WHAT THE TASK REQUIRES ->
Begin with the first line of the entries below and reproduce each line exactly, ending with the line that holds "Click the Choisir".

DATA PROVIDED ->
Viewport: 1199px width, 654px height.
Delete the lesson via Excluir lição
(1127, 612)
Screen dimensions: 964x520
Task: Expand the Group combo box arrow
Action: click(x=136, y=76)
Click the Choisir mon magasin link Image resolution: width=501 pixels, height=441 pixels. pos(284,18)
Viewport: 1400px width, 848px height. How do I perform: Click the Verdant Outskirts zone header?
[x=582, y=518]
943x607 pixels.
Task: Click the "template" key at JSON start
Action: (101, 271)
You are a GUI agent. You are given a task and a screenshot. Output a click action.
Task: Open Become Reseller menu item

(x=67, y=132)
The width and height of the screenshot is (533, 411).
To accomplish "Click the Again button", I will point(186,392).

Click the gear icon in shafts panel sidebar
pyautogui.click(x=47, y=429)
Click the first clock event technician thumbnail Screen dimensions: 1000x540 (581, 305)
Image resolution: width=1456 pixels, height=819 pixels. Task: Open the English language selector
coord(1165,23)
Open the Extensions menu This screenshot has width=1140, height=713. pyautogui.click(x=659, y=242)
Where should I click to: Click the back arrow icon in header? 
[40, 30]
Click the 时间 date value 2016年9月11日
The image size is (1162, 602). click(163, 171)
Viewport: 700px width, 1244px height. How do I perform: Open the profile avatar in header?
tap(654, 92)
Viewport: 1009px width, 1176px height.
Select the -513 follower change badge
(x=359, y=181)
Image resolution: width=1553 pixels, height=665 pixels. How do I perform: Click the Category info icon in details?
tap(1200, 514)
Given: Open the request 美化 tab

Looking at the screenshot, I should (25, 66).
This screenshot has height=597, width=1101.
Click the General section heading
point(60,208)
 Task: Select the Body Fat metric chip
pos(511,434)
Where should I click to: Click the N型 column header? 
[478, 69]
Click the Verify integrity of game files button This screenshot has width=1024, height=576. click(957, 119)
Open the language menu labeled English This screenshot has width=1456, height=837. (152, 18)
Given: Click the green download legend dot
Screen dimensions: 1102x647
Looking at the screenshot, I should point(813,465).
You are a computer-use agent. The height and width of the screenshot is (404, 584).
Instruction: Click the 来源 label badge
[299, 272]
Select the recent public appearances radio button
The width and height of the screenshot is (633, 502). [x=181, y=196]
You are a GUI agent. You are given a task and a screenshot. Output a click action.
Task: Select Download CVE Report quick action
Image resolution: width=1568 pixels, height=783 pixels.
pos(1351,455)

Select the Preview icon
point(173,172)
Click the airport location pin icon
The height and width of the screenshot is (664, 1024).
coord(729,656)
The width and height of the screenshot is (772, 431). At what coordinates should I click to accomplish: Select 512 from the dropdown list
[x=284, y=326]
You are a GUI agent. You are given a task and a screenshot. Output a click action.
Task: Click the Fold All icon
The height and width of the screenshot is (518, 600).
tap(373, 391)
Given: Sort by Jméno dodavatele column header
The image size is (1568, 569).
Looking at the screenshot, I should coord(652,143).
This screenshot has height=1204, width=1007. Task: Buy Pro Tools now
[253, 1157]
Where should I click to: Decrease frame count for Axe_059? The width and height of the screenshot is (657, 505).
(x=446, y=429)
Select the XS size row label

PROBLEM SOLUTION ->
Viewport: 1199px width, 654px height.
Delete the lesson via Excluir lição
(1127, 612)
Screen dimensions: 964x520
Task: Expand the Group combo box arrow
Action: click(x=136, y=76)
Click the Choisir mon magasin link Image resolution: width=501 pixels, height=441 pixels. pos(284,18)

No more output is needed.